===== Materials provided =====

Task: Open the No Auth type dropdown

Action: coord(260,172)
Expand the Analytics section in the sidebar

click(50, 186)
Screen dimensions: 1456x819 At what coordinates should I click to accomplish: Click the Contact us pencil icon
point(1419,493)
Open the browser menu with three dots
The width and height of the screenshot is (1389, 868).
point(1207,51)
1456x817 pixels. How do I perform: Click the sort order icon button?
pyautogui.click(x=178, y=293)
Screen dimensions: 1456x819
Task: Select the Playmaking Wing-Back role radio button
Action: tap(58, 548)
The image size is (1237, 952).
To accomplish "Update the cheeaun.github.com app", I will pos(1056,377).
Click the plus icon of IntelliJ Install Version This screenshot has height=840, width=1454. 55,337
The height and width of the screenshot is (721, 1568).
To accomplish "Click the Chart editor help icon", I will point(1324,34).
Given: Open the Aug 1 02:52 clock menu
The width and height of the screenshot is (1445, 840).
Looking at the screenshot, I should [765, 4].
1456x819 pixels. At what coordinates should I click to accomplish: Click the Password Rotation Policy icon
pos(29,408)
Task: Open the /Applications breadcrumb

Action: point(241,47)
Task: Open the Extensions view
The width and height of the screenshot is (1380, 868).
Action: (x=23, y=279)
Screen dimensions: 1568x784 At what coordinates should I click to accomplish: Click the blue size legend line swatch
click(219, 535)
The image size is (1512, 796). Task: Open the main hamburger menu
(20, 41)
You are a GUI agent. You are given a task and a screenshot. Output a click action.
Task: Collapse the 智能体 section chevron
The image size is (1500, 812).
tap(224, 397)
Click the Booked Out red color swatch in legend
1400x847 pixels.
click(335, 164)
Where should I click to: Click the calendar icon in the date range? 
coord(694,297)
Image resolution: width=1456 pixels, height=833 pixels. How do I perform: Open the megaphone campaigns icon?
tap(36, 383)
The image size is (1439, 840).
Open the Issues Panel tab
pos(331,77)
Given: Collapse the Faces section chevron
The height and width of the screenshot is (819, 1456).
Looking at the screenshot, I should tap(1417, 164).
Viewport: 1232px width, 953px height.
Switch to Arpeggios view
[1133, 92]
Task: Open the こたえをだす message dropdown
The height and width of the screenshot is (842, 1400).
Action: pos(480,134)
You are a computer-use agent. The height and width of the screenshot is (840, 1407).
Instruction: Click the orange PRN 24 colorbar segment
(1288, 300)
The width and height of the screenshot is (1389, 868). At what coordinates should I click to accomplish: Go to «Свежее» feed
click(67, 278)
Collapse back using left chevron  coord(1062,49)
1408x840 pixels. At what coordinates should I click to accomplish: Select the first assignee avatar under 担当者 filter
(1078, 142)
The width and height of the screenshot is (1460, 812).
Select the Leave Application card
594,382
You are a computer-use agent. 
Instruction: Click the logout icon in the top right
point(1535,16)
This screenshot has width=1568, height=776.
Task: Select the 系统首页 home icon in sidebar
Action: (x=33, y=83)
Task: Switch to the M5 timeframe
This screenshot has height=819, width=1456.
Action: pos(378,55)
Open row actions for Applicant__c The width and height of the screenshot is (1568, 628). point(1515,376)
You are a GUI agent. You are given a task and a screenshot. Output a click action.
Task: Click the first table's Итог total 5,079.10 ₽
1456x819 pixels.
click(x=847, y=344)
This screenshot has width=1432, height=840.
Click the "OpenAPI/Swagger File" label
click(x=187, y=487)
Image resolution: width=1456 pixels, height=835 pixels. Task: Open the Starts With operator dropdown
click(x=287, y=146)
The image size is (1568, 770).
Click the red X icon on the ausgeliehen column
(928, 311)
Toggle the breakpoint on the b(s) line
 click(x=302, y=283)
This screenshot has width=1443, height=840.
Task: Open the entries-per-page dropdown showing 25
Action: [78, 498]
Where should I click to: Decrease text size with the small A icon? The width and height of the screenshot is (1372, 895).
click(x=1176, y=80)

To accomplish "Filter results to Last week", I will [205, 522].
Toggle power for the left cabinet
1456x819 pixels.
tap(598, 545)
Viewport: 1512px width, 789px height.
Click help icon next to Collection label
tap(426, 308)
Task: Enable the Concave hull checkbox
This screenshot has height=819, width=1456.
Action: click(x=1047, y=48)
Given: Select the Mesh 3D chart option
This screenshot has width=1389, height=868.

=====

• [Required action] Show every line above in which the word "Collapse" appears.

• [Result for this task]
Task: Collapse the 智能体 section chevron
Given: Collapse the Faces section chevron
Collapse back using left chevron  coord(1062,49)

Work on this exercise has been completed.